Man Group Chairman Ian Livingston on good governance, in a podcast hosted by Jason Mitchell.

Good governance essentially boils down to one phrase – “the act of doing the right thing” – according to Man Group Chairman Ian Livingston.

“If you treat governance as some sort of side activity, it’s not going to work; unless you treat governance as a core part of your business, you will not get the right results,” Livingston said in a podcast hosted by Jason Mitchell, Co-Head of Responsible Investment at Man Group. “This sense that you can do good and be good, it starts with people within the business.”

Livingston also argued that good governance requires boards to look closer at how they are prioritising relationships with different stakeholders. “When you hold an AGM on a wet Wednesday in London, you possibly do not get the widest range of investors coming to visit,” he said. “Most boards today spend a lot of time talking about shareholders, a fair amount of time talking about customers, a bit less talking about employees and very little talking about suppliers and society. And they are all really important groups, and we’ve got to, in the long term, service them all properly.”

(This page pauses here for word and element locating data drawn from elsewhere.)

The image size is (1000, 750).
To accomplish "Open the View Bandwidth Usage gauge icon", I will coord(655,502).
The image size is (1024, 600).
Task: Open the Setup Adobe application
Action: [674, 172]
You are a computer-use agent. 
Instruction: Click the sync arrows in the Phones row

Expanding on this theme, he pointed to the need for companies to ensure that employees benefit from corporate success via schemes such as share incentive plans (‘SIPs’), rather than just being exposed to the consequences of corporate failure through job losses. Indeed, while about two-thirds of FTSE 100 companies offered SIPs as of April, only 56% of FTSE 250 firms do the same1.

Figure 1. Percentage of UK Companies With SIPs

Source: Man Group, Equiniti, as of April 19, 2018.

Livingston also singled out the pressure to deliver results quarterly as a contributing factor to short-termism in governance and argued for the introduction of reporting every six months. “Businesses do not go in one direction every quarter – you get bad weather if you are a retailer, you get single customer movements,” he said. “There is still too much pressure on companies to make things look like a straight line, and this makes them do things like hold back on investment and not do the right long term thing for the sake of quarterly performance.”